/sci/ - Science & Math

the absolute value of... whatever that C symbol means is less then or equal to the absolute value of all real numbers?

what does that C symbol mean? it probably is less then all real numbers, if you take all real numbers to be infinity.

>>2171957
set theory, learn it

>>2171957

Complex numbers.

And I'm pretty sure the statement is correct, but I'm not about to try constructing a bijection.

>>2171947
Mathnoob here, but I thought that the set of real numbers was a subset of the complex numbers?

Sorry, is there some way complex numbers are not equal to the set of all reals?

>>2171985

Yes.

But they're also the same size.

Welcome to set theory, leave your quaint intuitions at the door.

>>2171985
Yeah, but all sorts of crazy shit goes down when you start messing with infinite sets.

>>2171994
>Welcome to set theory, we make wrong shit up to sound 2deep4u.

fix'd

>>2171995
>>2171994
I assumed things wouldn't be that simple. I understand how the set of real numbers is larger than both the set of integers and rationals but complex numbers are still rather alien to me.

>>2172002

Go to bed, Wittgenstein.

>>2172004
just to confuse you even more, the set of rationals is the same size as the set of integers

>>2172008
I can sort of grasp that. Would it be safe to say that for example the interval [0,1] on the real line would be larger than the set of rationals?
I remember when my mind was blown by the idea of an infinite number of transcendental numbers in any given interval. Golly gosh I love me some maths.

>>2172008
IT'S WHAT?

>>2172004

It makes more sense when you move to field theory, the Complex numbers are an extension of the Real numbers.

More specifically the field of complex numbers is isomorphic to R^2 the two dimensional vector space of real numbers

>>2172013

Rationals are countable, so you can map it to the integers, hence the same size.

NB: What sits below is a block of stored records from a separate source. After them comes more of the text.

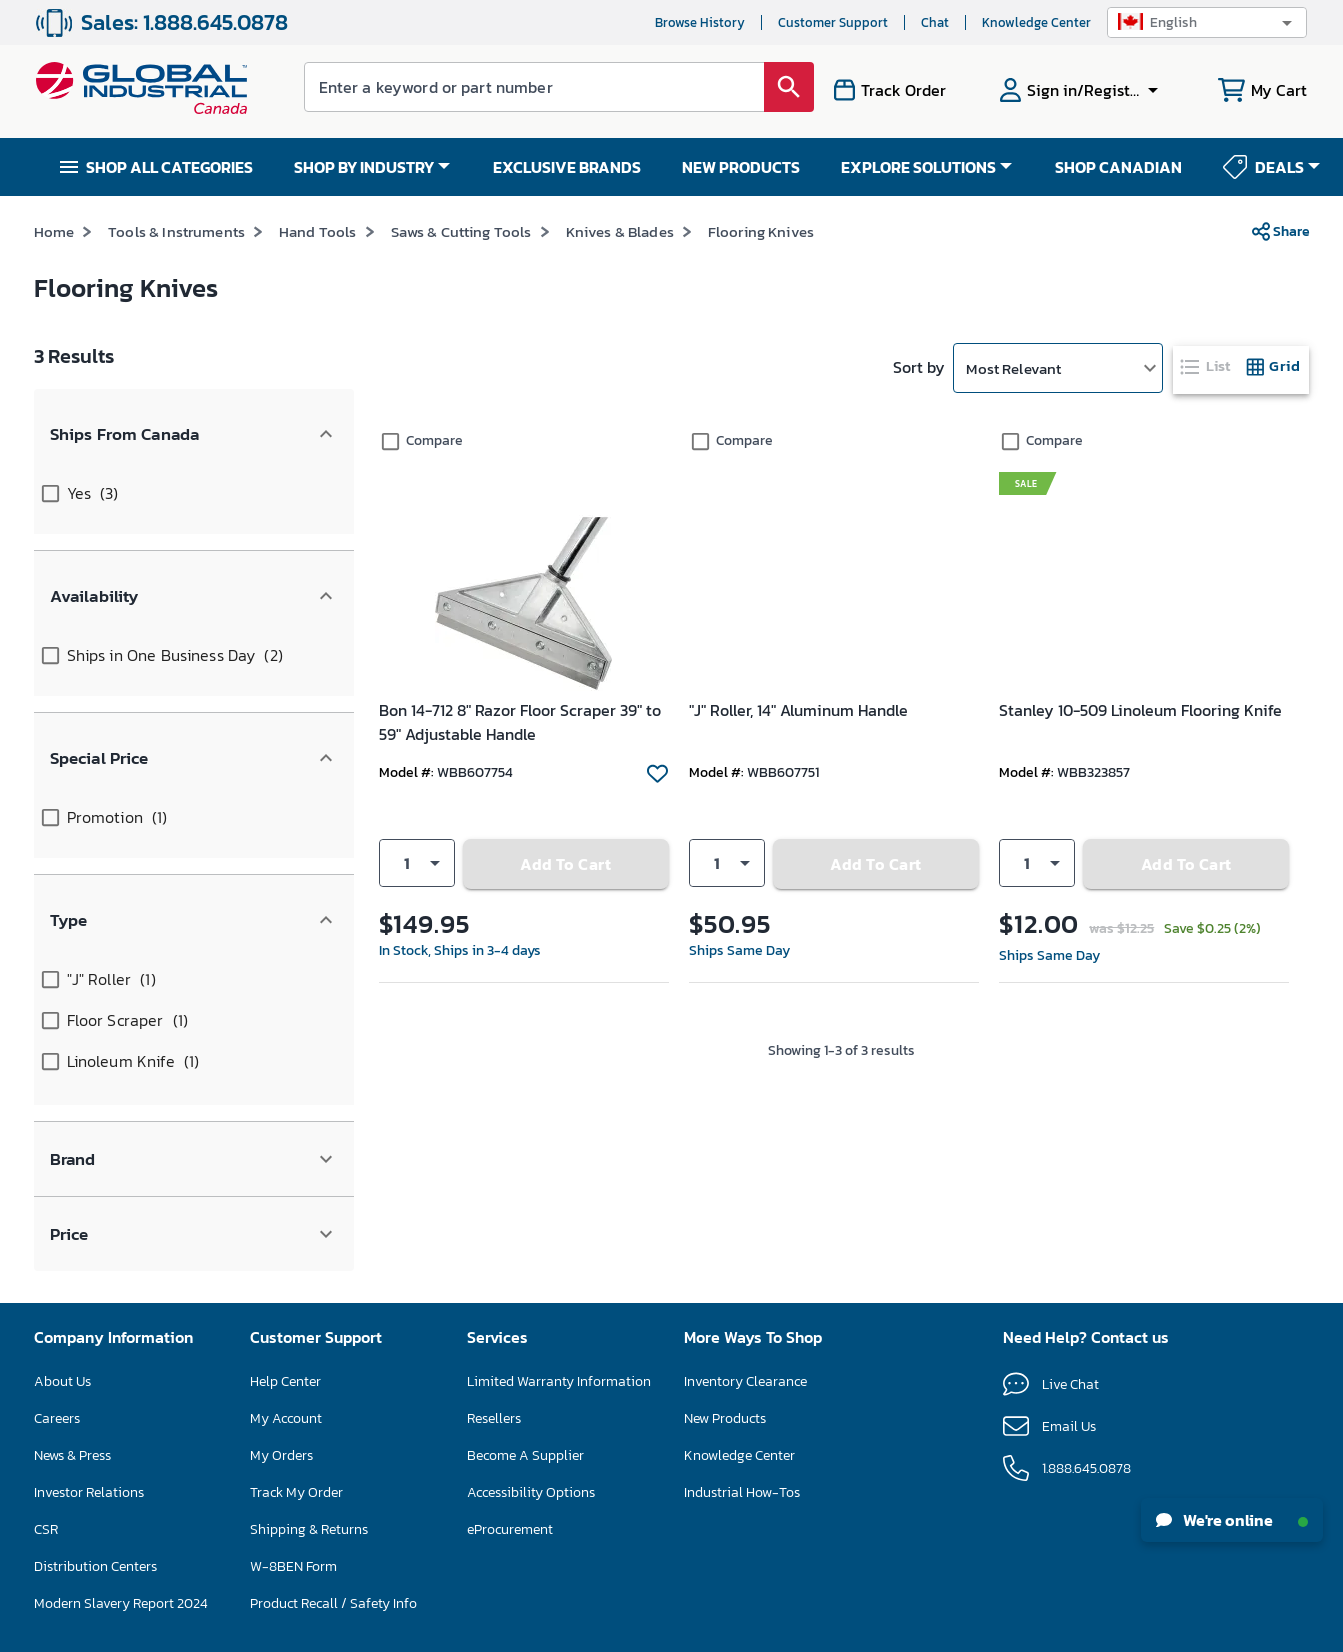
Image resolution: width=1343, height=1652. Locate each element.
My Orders (281, 1243)
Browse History (700, 22)
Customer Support (833, 22)
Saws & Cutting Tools (461, 231)
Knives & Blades (620, 231)
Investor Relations (89, 1280)
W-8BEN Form (293, 1354)
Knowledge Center (1036, 22)
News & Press (72, 1243)
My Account (286, 1206)
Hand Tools (318, 231)
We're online (1232, 1520)
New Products (725, 1206)
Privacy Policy (728, 1628)
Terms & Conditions (631, 1628)
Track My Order (296, 1280)
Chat (935, 22)
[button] (1207, 22)
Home (54, 231)
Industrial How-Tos (742, 1280)
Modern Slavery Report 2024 (121, 1391)
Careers (57, 1206)
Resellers (494, 1206)
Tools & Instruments (176, 231)
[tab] (1207, 366)
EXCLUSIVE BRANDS (567, 167)
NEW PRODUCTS (741, 167)
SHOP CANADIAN (1118, 167)
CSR (46, 1317)
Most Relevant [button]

Its easy to see from the definition of the rationals.

>>2172015
We haven't done a an awful lot of work using the set lot complex numbers in my Vector Spaces course at uni. We've touched extremely lightly on fields and rings and I've being told that modules are 'much less nice' to work with.

>>2172012
every interval in the reals contains uncountably many elements, so yes, bot (0,1) and [0,1] as intervals contain more elements than both the integers and rationals.

(0,1) also contains more elements than the integers + rationals. Since any countable set union-ed with a countable set is countable.

>>2171947
This is right, there's no way to prove you wrong.

>>2171947
Pretty sure they're equal, in the same way that the sizes of the rationals and integers are the same size.

If rational R = A/B, where A and B are integers, then there are |Z|^2 rationals, right? So z = x+iy where z is a complex and x,y are reals, then the number of possible z's is |Reals|^2.

>>2172020
Oh hey that makes sense. Each time you find a new rational, to know it's newness you need to know all the others you know so far. You can say "I know <integer> rationals". With rationals you explore inside, but each new ones give you also a new integer. Same size. That's so weird, because theres an infinite number of rationals between each integer.

>any numbers are real

bijection between R and (-1,1): x -> if x = 0 then 0, x < 0 then 1/(x-1), x > 0 then 1/(x+1).

bijection between (-1,1) and (0,1): x -> (x+1)/2

bijection between the irrational numbers inside (0,1) and nonterminating binary sequences: obvious 0.0111010101111.. etc

bijection between binary sequences and the complex box {x+iy|x in (0,1),y in (0,1)}: interpret the binary sequences as base 2i numbers.

bijection between (0,1) and complex box: split both into rational (resp. complex rational) and irrational - we already have a bijection between the irrational parts, bijection between the rational parts is trivial because they're both countable (you should be able to do this).

bijection between complex box and complex plane: trivial, just use the same argument in steps 1 and 2 - twice.

Compose everything above for a bijection between R and C.